Aufgabe A – Wie viele Fotos enthält ImageNet laut dem Quelldokument?
Aufgabe B – Gib den Abschnitt des Quelldokuments wortgetreu wieder, beginnend bei „Manche ähneln Blättern, andere“ und endend bei „Bilder vervollständigt wurde.“.
==== Quelldokument
Nun haben japanische Forscher zeigen können, dass sich solche Systeme genauso gut auch mit computergenerierten Fraktalen trainieren lassen, um Alltagsgegenstände zu erkennen. Die Idee mag zunächst seltsam klingen, doch sie könnte große Früchte tragen. Bei der automatisierten Herstellung von Trainingsdaten handelt es sich um einen interessanten Trend innerhalb des maschinellen Lernens. Mit einer schier unerschöpflichen Menge an synthetischen Bildern zu arbeiten und eben nicht mehr mit Fotos, die aus dem Internet stammen, könnte viele Probleme mit existierenden, handgetaggten Datasets hinfällig machen.

In der Pretraining-Phase lernt ein KI-System grundlegende Fähigkeiten, bevor es mit spezifischen Daten trainiert wird. Oftmals werden existierende Modelle verwendet, damit diese Phase nicht komplett wiederholt werden muss. Stattdessen erfolgt eine Detailanpassung, etwa zur Erkennung von Bildern im medizinisch diagnostischen Umfeld.

Das Pretraining erfolgt dafür mit einer Datenbank, die Alltagsgegenstände enthält – etwa ImageNet mit mehr als 14 Millionen Fotos. Im Anschluss kommt bei der Feinabstimmung eine kleinere Datenbank mit medizinischen Bildern zum Zuge – das Training geht dann solange, bis das Modell – für den Menschen oft sogar unsichtbare – unauffällige Anzeichen einer Krankheit erkennt.

Das Problem ist, dass die manuelle Zusammensetzung eines Datasets wie ImageNet enorm viel Zeit und Anstrengung erfordert. Diese Bilder werden in der Regel von schlecht bezahlten Crowdworkern zugeordnet. Die Datensätze könnten zudem sexistische oder rassistische Tags beinhalten, sodass dem Modell kaum merklich Vorurteile untergejubelt werden. Und es ist gut möglich, dass Bilder von Personen verwendet werden, die gar nicht dazu eingewilligt haben. Dass Voreingenommenheit oft schon im Pretraining entsteht, ist belegt.

Fraktale sind natürliche Formen. Sie kommen überall vor: in Bäumen und Blumen, Wolken und Wellen. Das machte das Team von Japans National Institute of Advanced Industrial Science and Technology (AIST), dem Tokyo Institute of Technology und der Tokyo Denki University neugierig: Könnten diese Muster dazu verwendet werden, automatisierten Systemen die Grundsätze der Bilderkennung beizubringen? Auf diese Weise könnte man auf Fotos und reale Objekte verzichten. So entstand FractalDB, eine Datenbank mit einer gigantischen Menge an computergenerierten Fraktalen.

Manche ähneln Blättern, andere Schneeflocken oder dem Gehäuse einer Schnecke. Jeder Gruppe mit ähnlichen Mustern wurde automatisch eine Bezeichnung zugewiesen. Die Forscher nutzten FractalDB als Basis, um ein Convolutional Neural Network vorzutrainieren, ein Deep-Learning-Modell, das üblicherweise in Bilderkennungssystemen verwendet wird, bevor die Lerneinheit mit einem Set tatsächlicher Bilder vervollständigt wurde.
========
==== Vorliegende Daten
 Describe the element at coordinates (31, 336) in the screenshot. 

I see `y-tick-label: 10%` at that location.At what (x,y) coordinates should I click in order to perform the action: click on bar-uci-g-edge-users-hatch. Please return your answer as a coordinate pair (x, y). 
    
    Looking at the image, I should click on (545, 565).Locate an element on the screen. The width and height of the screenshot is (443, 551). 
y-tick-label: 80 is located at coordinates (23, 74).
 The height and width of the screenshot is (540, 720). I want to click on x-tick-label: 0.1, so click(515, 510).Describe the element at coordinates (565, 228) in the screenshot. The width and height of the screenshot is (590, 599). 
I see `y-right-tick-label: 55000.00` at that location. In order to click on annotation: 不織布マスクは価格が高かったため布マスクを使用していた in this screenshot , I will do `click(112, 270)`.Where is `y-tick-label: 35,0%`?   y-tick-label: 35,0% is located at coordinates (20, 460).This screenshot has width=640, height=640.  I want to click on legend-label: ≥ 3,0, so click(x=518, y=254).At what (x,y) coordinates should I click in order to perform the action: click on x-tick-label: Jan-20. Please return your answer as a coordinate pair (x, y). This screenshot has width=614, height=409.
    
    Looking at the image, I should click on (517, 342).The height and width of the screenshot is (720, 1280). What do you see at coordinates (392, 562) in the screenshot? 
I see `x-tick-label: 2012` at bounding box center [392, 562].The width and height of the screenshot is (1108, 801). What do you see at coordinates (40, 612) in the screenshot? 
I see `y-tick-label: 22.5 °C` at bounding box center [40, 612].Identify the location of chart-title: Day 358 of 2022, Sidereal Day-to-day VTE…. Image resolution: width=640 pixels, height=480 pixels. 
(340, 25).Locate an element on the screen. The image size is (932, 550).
========
Antwort A – Mehr als 14 Millionen Fotos.

Antwort B –
Manche ähneln Blättern, andere Schneeflocken oder dem Gehäuse einer Schnecke. Jeder Gruppe mit ähnlichen Mustern wurde automatisch eine Bezeichnung zugewiesen. Die Forscher nutzten FractalDB als Basis, um ein Convolutional Neural Network vorzutrainieren, ein Deep-Learning-Modell, das üblicherweise in Bilderkennungssystemen verwendet wird, bevor die Lerneinheit mit einem Set tatsächlicher Bilder vervollständigt wurde.